Desde 2004*, o dia 29 de janeiro é símbolo da luta de travestis, mulheres e homens trans no Brasil. Mais de 10 anos se passaram e a pergunta que paira é: o quanto avançamos na luta por mais direitos e cidadania dessas pessoas?
Algumas coisas mudaram, sim, como o direito ao processo transexualizador pelo SUS desde 2008; o direto ao uso do nome social também no SUS e em outros âmbitos, como no Exame Nacional do Ensino Médio (ENEM) e outras legislações municipais, como em São Paulo. Mas o caminho ainda é longo e cada vez mais a reflexão sobre os padrões de gênero e sexualidade se torna gritante.
No relatório lançado dia 18 de janeiro de 2018 pelo Grupo Gay da Bahia, o Brasil bateu o recorde de mortes de pessoas LGBTT no ano de 2017. O número de vítimas de transfobia, lesbofobia e homofobia aumentou cerca de 30% em relação a 2016. A cada 19 horas uma pessoa foi morta por ser travesti, transexual, lésbica, bissexual ou gay.
Refletir, entender e agir
Demily Nóbrega, travesti e cabeleireira, se considera “transgressora”. “Essas categorias ‘feminino’ e ‘masculino’ são construções culturais baseadas no machismo patriarcal; precisamos parar de enxergar o corpo humano de forma polarizada”, afirma.
Demily expôs sua reflexão durante as oficinas e roda de conversa sobre gênero e identidade realizada na última quarta-feira, 31 de janeiro, por KOINONIA em parceria com o Núcleo de Pesquisa em Direitos Humanos e Saúde LGBT+ da Faculdade de Ciências Médicas da Santa Casa de São Paulo (NUDHES), Programa de Educação Comunitária da Faculdade de Medicina da USP (FMUSP), Renafro, Coletivo LarAyo e Paperbox.

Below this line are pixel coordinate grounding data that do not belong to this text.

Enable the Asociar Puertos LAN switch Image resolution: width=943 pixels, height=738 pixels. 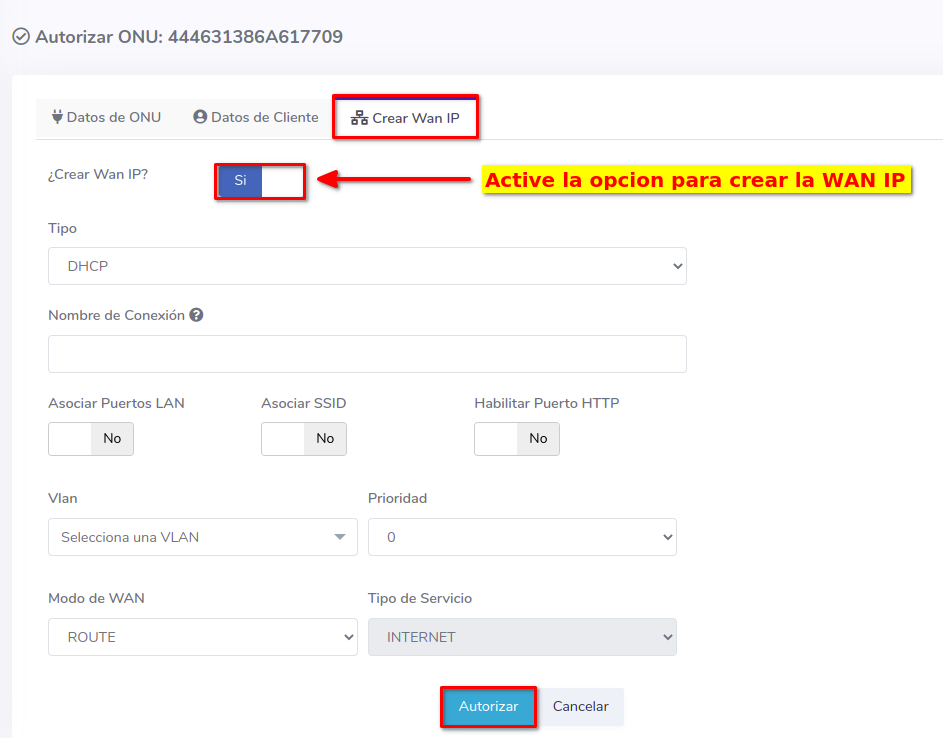tap(91, 438)
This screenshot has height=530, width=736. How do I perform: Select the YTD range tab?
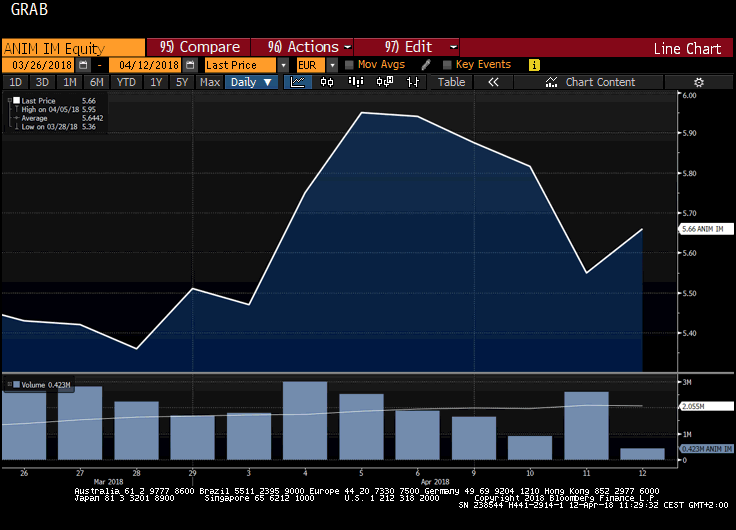point(126,82)
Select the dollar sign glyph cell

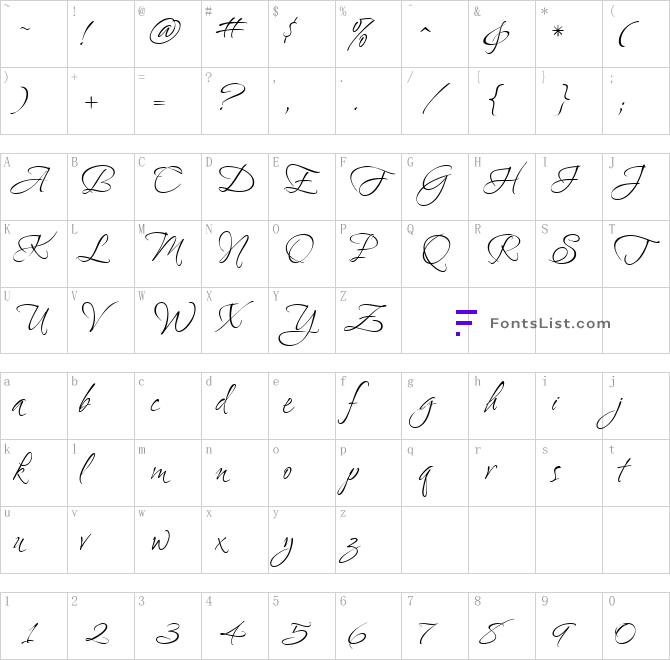pyautogui.click(x=302, y=34)
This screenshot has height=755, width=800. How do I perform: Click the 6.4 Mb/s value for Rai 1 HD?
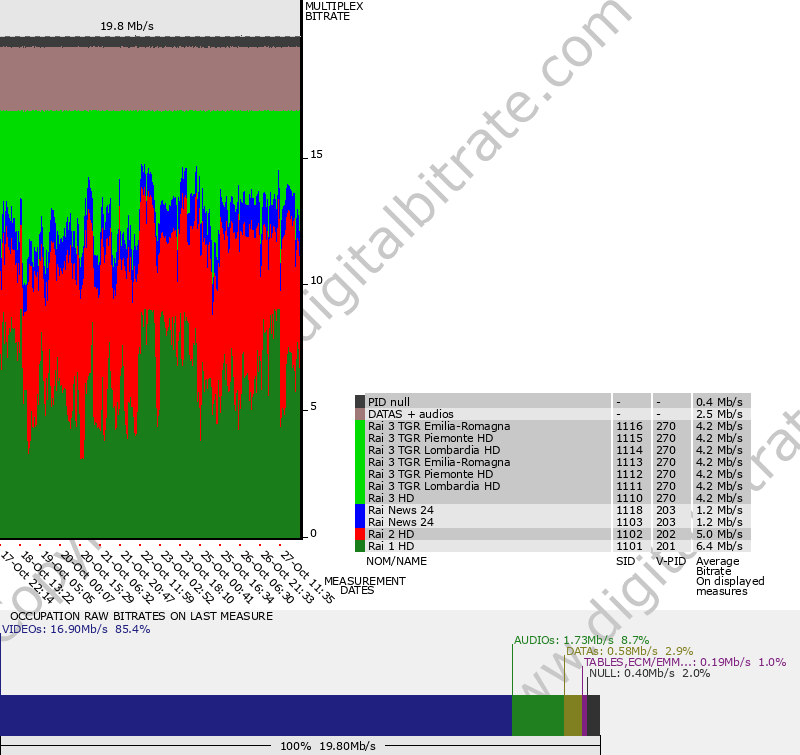tap(719, 546)
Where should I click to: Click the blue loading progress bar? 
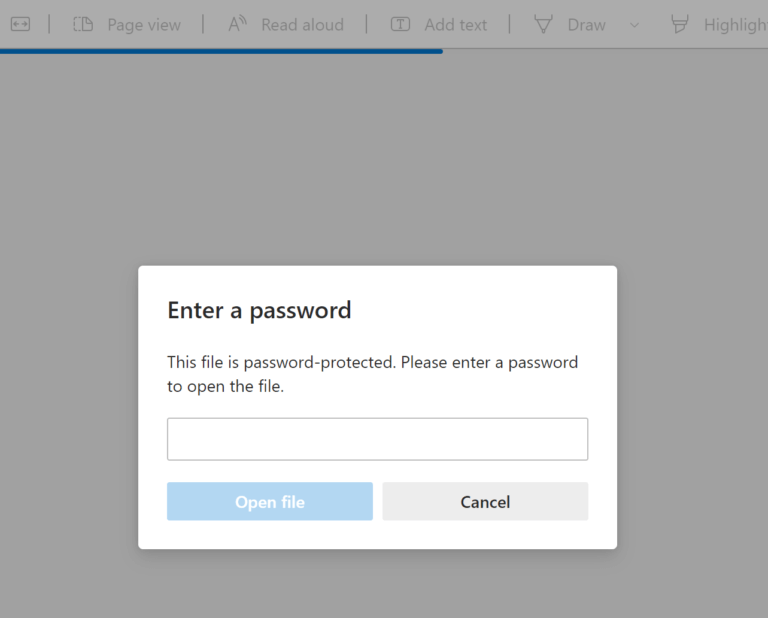click(220, 51)
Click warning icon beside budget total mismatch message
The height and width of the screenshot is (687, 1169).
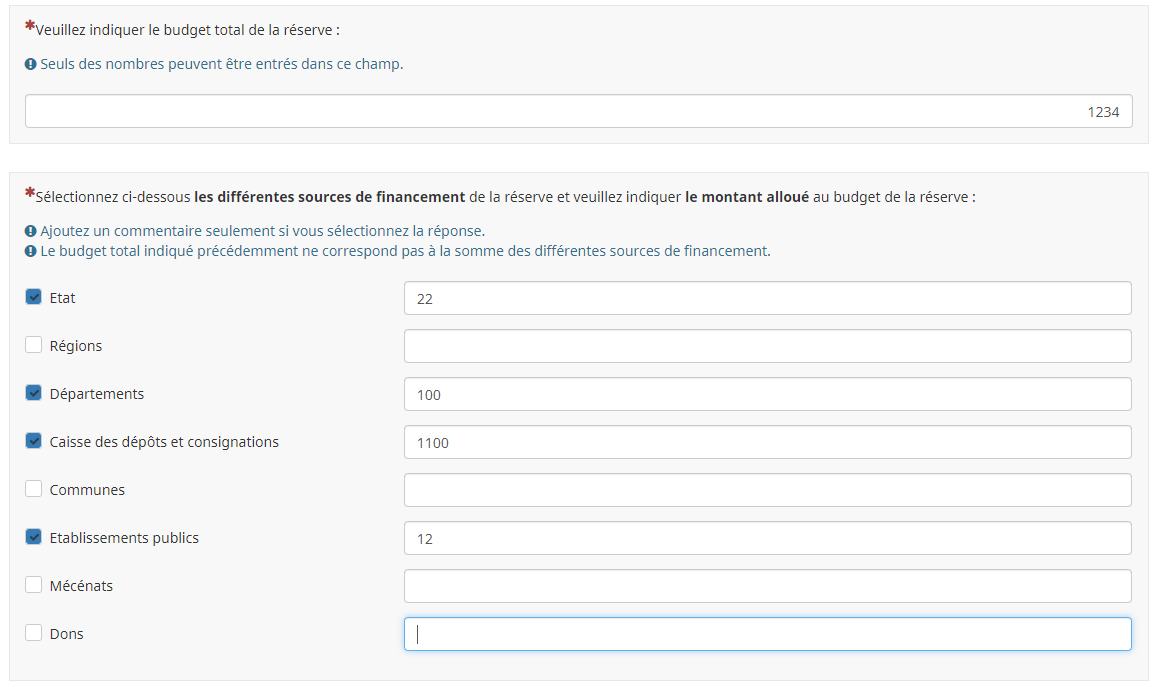tap(31, 251)
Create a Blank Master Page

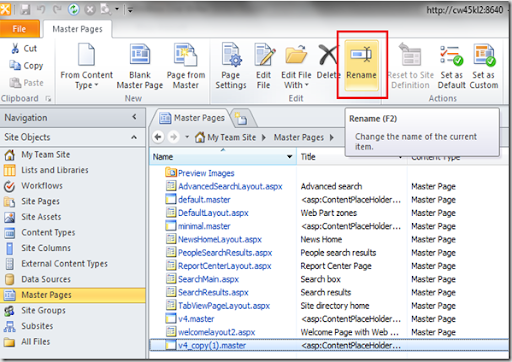coord(140,66)
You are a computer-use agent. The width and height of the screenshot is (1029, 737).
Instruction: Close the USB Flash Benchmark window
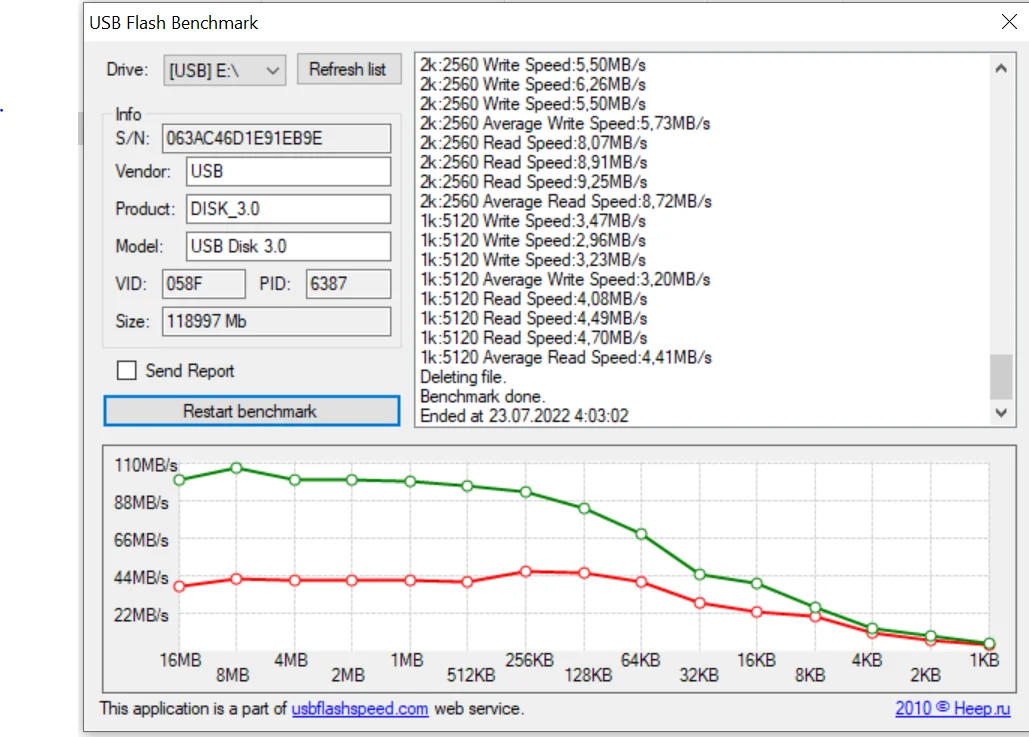pyautogui.click(x=1008, y=22)
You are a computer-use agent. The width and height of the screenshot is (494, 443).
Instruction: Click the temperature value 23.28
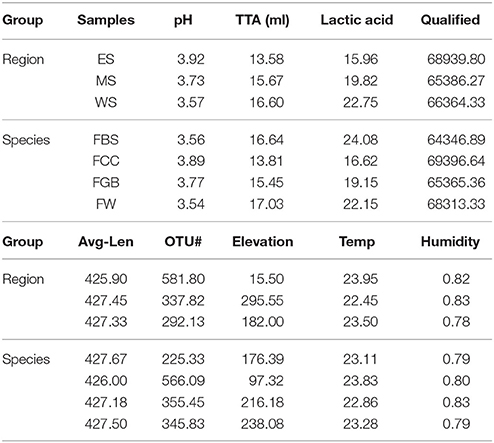360,424
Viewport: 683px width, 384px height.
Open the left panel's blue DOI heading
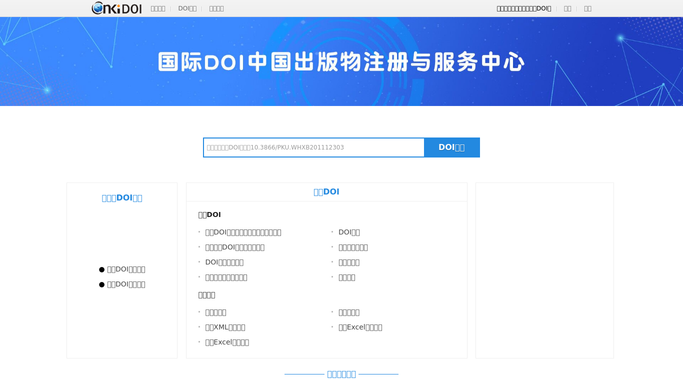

Tendo como pano de fundo o universo da moda, o evento buscou construir um diálogo crítico sobre o contexto social, cultural e de acesso a direitos por parte dessa população, trazendo as questões de identidade. Para Daniel, o debate sobre as questões de gênero e sexualidade ainda é tabu, caso contrário, os dados citados anteriormente não seriam verídicos. Quando optamos por não refletir, optamos respaldar a violação de direitos básicos à população T.
“Estamos dentro de uma estrutura social binária que determina o que é masculino e feminino em diversas esferas da vida. Trata-se de uma classificação rígida que, dependendo do caso, concede permissão ou atua como coerção diante dos desejos e ações dos indivíduos”, completa.
Segundo Thais, “as pessoas transexuais são extremamente evoluídas, porque questionam a sua identidade de gênero, a forma como biologicamente nasceram e como interiormente se sentem; e a moda tem um papel muito importante diante das violências sociais que acontecem para que esses corpos sejam livres de fato”.
Ao longo da história, a moda teve o papel de personificar os padrões de gênero, sendo assim, o modo como nos vestimos é reflexo do gênero que nos é atribuído. Quebrar essas construções é difícil, mas não impossível. Como conclui Thais, “a moda tem um papel importante diante das violências sociais que acontecem para que esses corpos ‘transgressores’ sejam livres de fato”.
E para Demily, se ser livre significa transgredir, “nós que estamos nesse corpo trans temos mais é que romper com todo esse sistema heteronormativo falso e criado pra hierarquizar e controlar o corpo e a mente; como sempre, o machismo quer eliminar e negar aquilo que considera inferior”, afirma Demily.
*No dia 29 de janeiro de 2004, pela primeira vez na história do país, travestis e transexuais foram ao Congresso Nacional expor a realidade dessa população marcada pelo estigma da prostituição e de anormalidade.